His views about the National Socialists and the direction Germany should properly be taking surfaced in late 1933, in his book The Hour of Decision [translation of Die Jahre der Entscheidung]. He began it by stating that no one could have looked forward to the National Socialist revolution with greater longing than he. In the course of the work, though, he expressed (sometimes in veiled form) his reservations about the new regime. Germanophile though he certainly was, nevertheless he viewed the National Socialists as too narrowly German in character, and not sufficiently European.
Although he continued the racialist tone of Man and Technics, Spengler belittled what he regarded as the exclusiveness of the National Socialist concept of race. In the face of the outer danger, what should be emphasized is the unity of the various European races, not their fragmentation. Beyond a matter-of-fact recognition of the “colored peril” and the superiority of white civilization, Spengler repeated his own “non-materialist” concept of race (which he had already expressed in Decline): Certain men — of whatever ancestry — have “race” (a kind of will-to-power), and these are the makers of history.
Predicting a second world war, Spengler warned in Hour of Decision that the National Socialists were not sufficiently watchful of the powerful hostile forces outside the country that would mobilize to destroy them, and Germany.
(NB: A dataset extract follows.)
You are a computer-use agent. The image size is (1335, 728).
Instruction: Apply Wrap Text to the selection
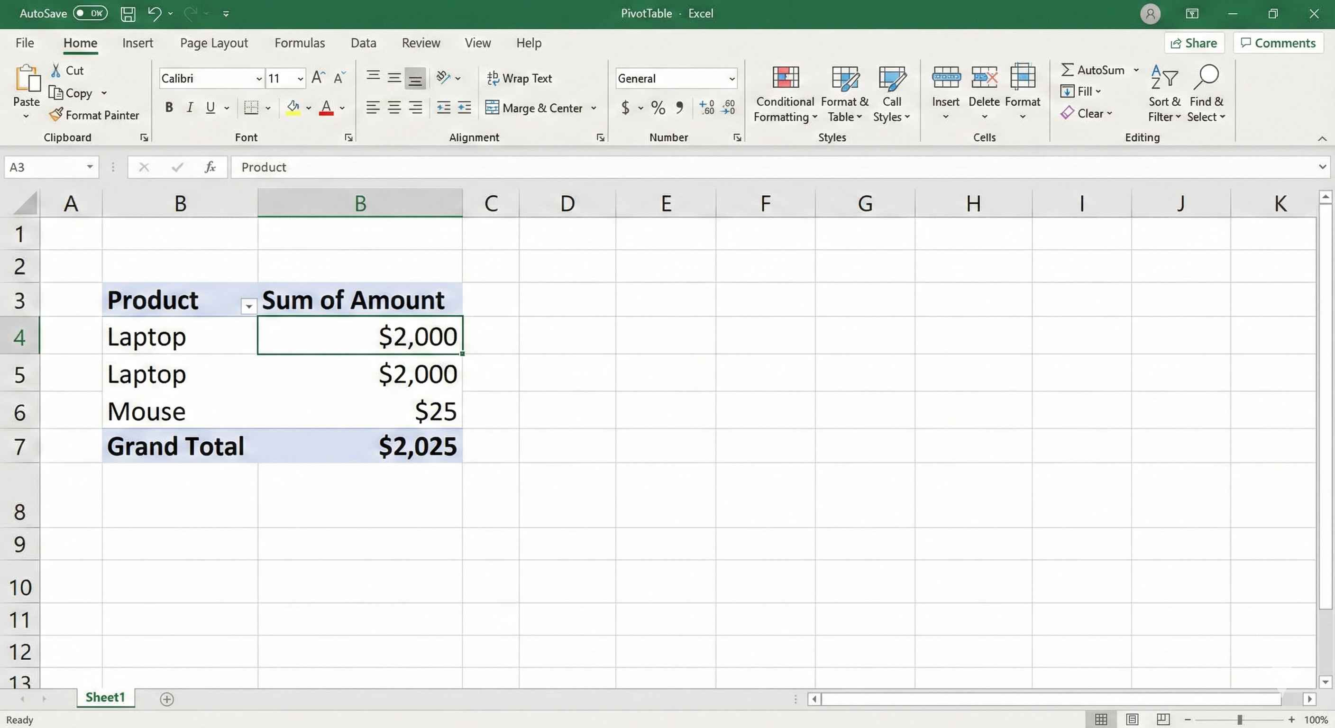(520, 78)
His most direct criticism was phrased in this way: “And the National Socialists believe that they can afford to ignore the world or oppose it, and build their castles-in-the-air without creating a possibly silent, but very palpable reaction from abroad.” Finally, but after it had already achieved a wide circulation, the authorities prohibited the book’s further distribution.
Oswald Spengler, shortly after predicting that in a decade there would no longer be a German Reich, died of a heart attack on May 8, 1936, in his Munich apartment. He went to his death convinced that he had been right, and that events were unfolding in fulfillment of what he had written in The Decline of the West. He was certain that he lived in the twilight period of his Culture — which, despite his foreboding and gloomy pronouncements, he loved and cared for deeply to the very end.
Journal of Historical Review, 17/2 (March/April 1998), 2-7.